* [Objective]
Count the lines in the records below that contain the string "width". Reply with the number only.

* [Provided material]

※

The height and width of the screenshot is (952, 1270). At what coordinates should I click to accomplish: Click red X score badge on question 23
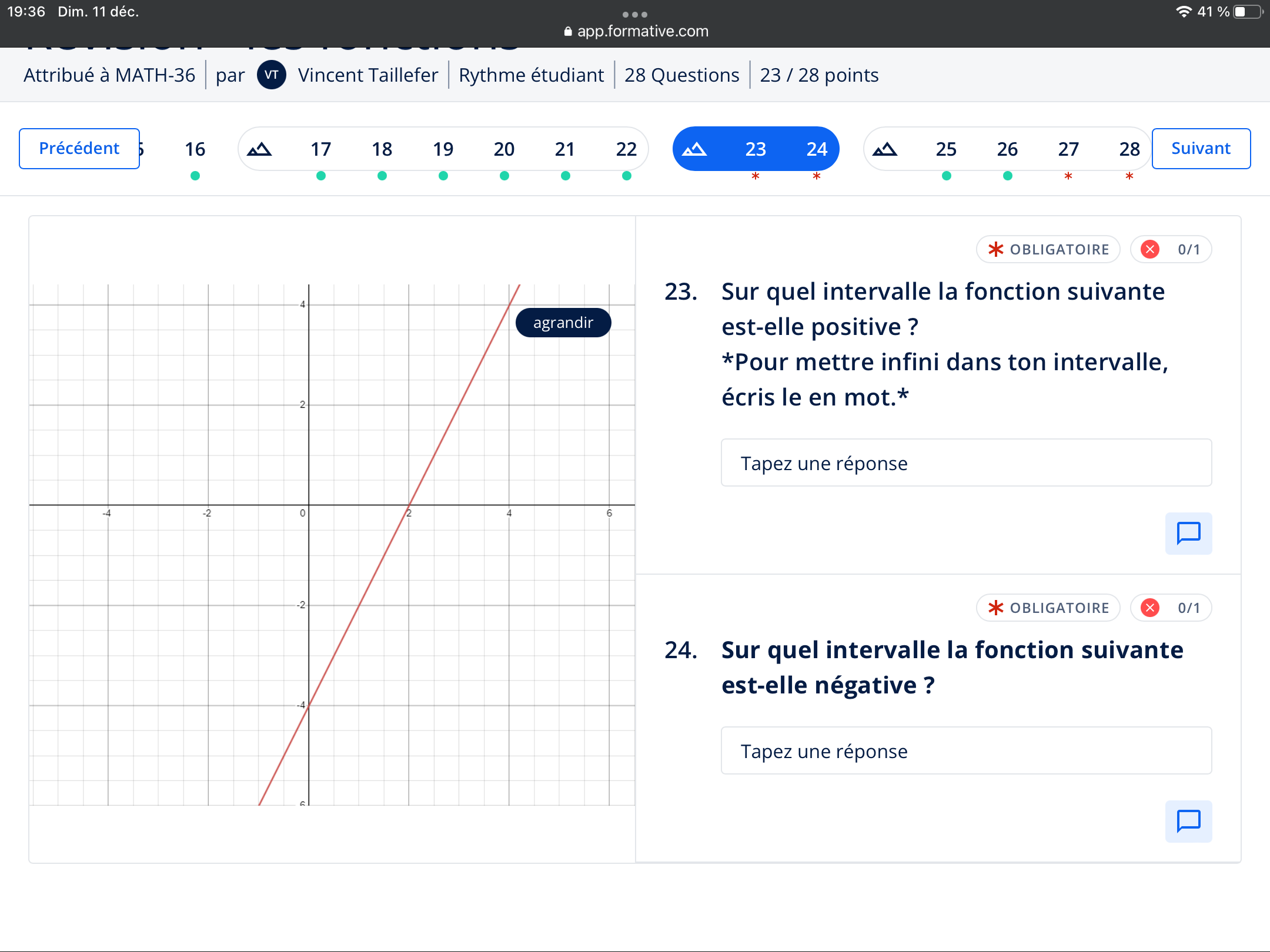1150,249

※

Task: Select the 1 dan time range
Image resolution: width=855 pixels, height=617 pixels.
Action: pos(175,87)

※

* [Answer to the task]
2